Lingkungan desktop (inggris: desktop environment, disingkat: DE) adalah tampilan grafis pada sistem operasi yang merujuk pada antarmuka pengguna dan bagaimana pengguna berinteraksi dengan komputer atau laptop mereka.

Artikel ini membahas mengenai enam (6) DE yang populer di Ubuntu dan GNU/Linux pada umumnya. Tapi, kenapa harus Ubuntu, kok nggak distribusi yang lain?.

Ubuntu merupakan sistem operasi yang sangat friendly terhadap pengguna baru. Disamping itu, Ubuntu juga menjadi salah satu distribusi yang menerapkan hampir semua DE bebas. Tengok saja, Kubuntu, Lubuntu, Xubuntu, Ubuntu MATE dan Ubuntu Budgie bahkan Ubuntu sendiri juga menerapkan DE yang khas, GNOME.

Apakah anda mulai bingung? Bingung mau pilih Ubuntu rasa apa? atau bahkan bingung dengan DE-nya? Tenang, saya akan mencoba menjelaskan sedetail mungkin. Semoga.

Ubuntu flavours atau varian rasa Ubuntu dibedakan dengan jenis DE yang diusungnya, meski tidak menutup kemungkinan fitur unggulan yang ditawarkannya, seperti Ubuntu Studio yang fokus pada dunia multimedia dan Ubuntu Kylin yang dikhususkan untuk pengguna dari Negeri Tirai Bambu, China.
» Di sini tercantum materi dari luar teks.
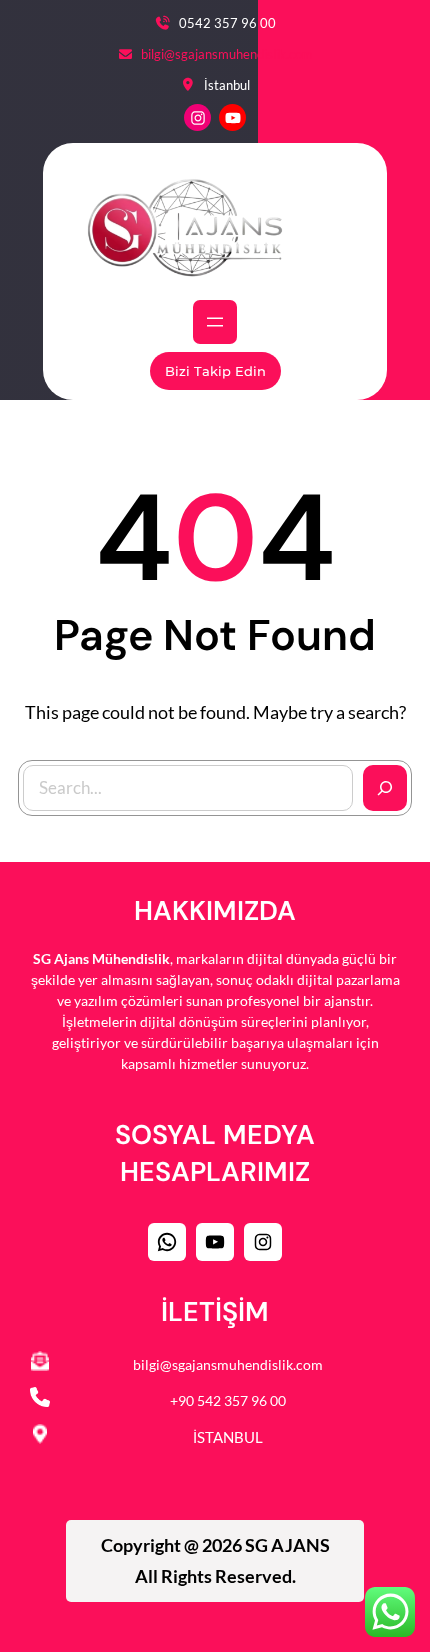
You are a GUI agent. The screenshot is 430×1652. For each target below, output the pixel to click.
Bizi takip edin (215, 371)
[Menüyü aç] (215, 322)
Ubuntu adalah proyek induk yang dikembangkan dan disponsori oleh Canonical. Ubuntu yang dikembangkan oleh Canonical menggunakan DE GNOME. Ubuntu menganut paham kebebasan perangkat lunak, untuk itulah, beberapa komunitas besar seperti KDE, LXDE, XFCE, MATE dan Budgie turut mengembangkan Ubuntu dengan sentuhan baru. Anda dapat memeriksa daftar varian Ubuntu di situs resminya di tautan ini.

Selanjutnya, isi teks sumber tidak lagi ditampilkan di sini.